◆ **GIVEN DATA**
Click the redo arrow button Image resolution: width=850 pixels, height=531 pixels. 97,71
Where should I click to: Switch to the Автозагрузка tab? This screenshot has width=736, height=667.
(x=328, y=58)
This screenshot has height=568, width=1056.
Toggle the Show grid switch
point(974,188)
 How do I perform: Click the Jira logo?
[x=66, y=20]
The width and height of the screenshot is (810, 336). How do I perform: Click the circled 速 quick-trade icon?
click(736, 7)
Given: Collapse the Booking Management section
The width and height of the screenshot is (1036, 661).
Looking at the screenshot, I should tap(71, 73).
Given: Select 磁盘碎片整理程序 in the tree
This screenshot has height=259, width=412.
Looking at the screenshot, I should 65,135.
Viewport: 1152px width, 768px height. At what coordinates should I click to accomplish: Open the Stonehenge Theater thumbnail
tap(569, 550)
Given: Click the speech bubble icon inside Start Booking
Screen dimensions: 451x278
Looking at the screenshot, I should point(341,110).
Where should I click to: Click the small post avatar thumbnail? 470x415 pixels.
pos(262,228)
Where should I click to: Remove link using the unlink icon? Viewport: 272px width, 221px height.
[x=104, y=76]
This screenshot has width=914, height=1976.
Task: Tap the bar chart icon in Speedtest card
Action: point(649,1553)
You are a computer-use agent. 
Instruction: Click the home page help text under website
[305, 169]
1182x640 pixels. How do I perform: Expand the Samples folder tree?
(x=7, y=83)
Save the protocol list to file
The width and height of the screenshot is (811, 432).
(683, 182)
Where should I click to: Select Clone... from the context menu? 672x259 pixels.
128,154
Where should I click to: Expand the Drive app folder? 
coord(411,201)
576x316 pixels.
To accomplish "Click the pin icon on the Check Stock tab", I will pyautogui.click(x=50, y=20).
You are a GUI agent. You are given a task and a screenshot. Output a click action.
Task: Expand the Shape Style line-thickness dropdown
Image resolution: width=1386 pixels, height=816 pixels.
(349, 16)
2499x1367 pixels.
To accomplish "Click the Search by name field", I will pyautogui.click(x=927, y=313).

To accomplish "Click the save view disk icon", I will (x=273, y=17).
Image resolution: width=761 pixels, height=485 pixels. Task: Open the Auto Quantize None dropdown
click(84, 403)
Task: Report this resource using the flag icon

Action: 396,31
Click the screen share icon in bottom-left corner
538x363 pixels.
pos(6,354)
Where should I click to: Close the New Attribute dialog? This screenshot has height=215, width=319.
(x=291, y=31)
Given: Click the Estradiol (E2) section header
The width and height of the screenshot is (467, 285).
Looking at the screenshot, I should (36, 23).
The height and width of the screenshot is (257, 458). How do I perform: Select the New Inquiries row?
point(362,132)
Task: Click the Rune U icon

◆ **GOAL**
Render every line of the material above as a Markdown table with the columns No. and Line. Number the rows in order and leave out blank lines.

◆ **ANSWER TO THIS TASK**
| No. | Line |
|---|---|
| 1 | Click the redo arrow button Image resolution: width=850 pixels, height=531 pixels. 97,71 |
| 2 | Where should I click to: Switch to the Автозагрузка tab? This screenshot has width=736, height=667. |
| 3 | (x=328, y=58) |
| 4 | This screenshot has height=568, width=1056. |
| 5 | Toggle the Show grid switch |
| 6 | point(974,188) |
| 7 |  How do I perform: Click the Jira logo? |
| 8 | [x=66, y=20] |
| 9 | The width and height of the screenshot is (810, 336). How do I perform: Click the circled 速 quick-trade icon? |
| 10 | click(736, 7) |
| 11 | Given: Collapse the Booking Management section |
| 12 | The width and height of the screenshot is (1036, 661). |
| 13 | Looking at the screenshot, I should tap(71, 73). |
| 14 | Given: Select 磁盘碎片整理程序 in the tree |
| 15 | This screenshot has height=259, width=412. |
| 16 | Looking at the screenshot, I should 65,135. |
| 17 | Viewport: 1152px width, 768px height. At what coordinates should I click to accomplish: Open the Stonehenge Theater thumbnail |
| 18 | tap(569, 550) |
| 19 | Given: Click the speech bubble icon inside Start Booking |
| 20 | Screen dimensions: 451x278 |
| 21 | Looking at the screenshot, I should point(341,110). |
| 22 | Where should I click to: Click the small post avatar thumbnail? 470x415 pixels. |
| 23 | pos(262,228) |
| 24 | Where should I click to: Remove link using the unlink icon? Viewport: 272px width, 221px height. |
| 25 | [x=104, y=76] |
| 26 | This screenshot has width=914, height=1976. |
| 27 | Task: Tap the bar chart icon in Speedtest card |
| 28 | Action: point(649,1553) |
| 29 | You are a computer-use agent.  |
| 30 | Instruction: Click the home page help text under website |
| 31 | [305, 169] |
| 32 | 1182x640 pixels. How do I perform: Expand the Samples folder tree? |
| 33 | (x=7, y=83) |
| 34 | Save the protocol list to file |
| 35 | The width and height of the screenshot is (811, 432). |
| 36 | (683, 182) |
| 37 | Where should I click to: Select Clone... from the context menu? 672x259 pixels. |
| 38 | 128,154 |
| 39 | Where should I click to: Expand the Drive app folder?  |
| 40 | coord(411,201) |
| 41 | 576x316 pixels. |
| 42 | To accomplish "Click the pin icon on the Check Stock tab", I will pyautogui.click(x=50, y=20). |
| 43 | You are a GUI agent. You are given a task and a screenshot. Output a click action. |
| 44 | Task: Expand the Shape Style line-thickness dropdown |
| 45 | Image resolution: width=1386 pixels, height=816 pixels. |
| 46 | (349, 16) |
| 47 | 2499x1367 pixels. |
| 48 | To accomplish "Click the Search by name field", I will pyautogui.click(x=927, y=313). |
| 49 | To accomplish "Click the save view disk icon", I will (x=273, y=17). |
| 50 | Image resolution: width=761 pixels, height=485 pixels. Task: Open the Auto Quantize None dropdown |
| 51 | click(84, 403) |
| 52 | Task: Report this resource using the flag icon |
| 53 | Action: 396,31 |
| 54 | Click the screen share icon in bottom-left corner |
| 55 | 538x363 pixels. |
| 56 | pos(6,354) |
| 57 | Where should I click to: Close the New Attribute dialog? This screenshot has height=215, width=319. |
| 58 | (x=291, y=31) |
| 59 | Given: Click the Estradiol (E2) section header |
| 60 | The width and height of the screenshot is (467, 285). |
| 61 | Looking at the screenshot, I should (36, 23). |
| 62 | The height and width of the screenshot is (257, 458). How do I perform: Select the New Inquiries row? |
| 63 | point(362,132) |
| 64 | Task: Click the Rune U icon |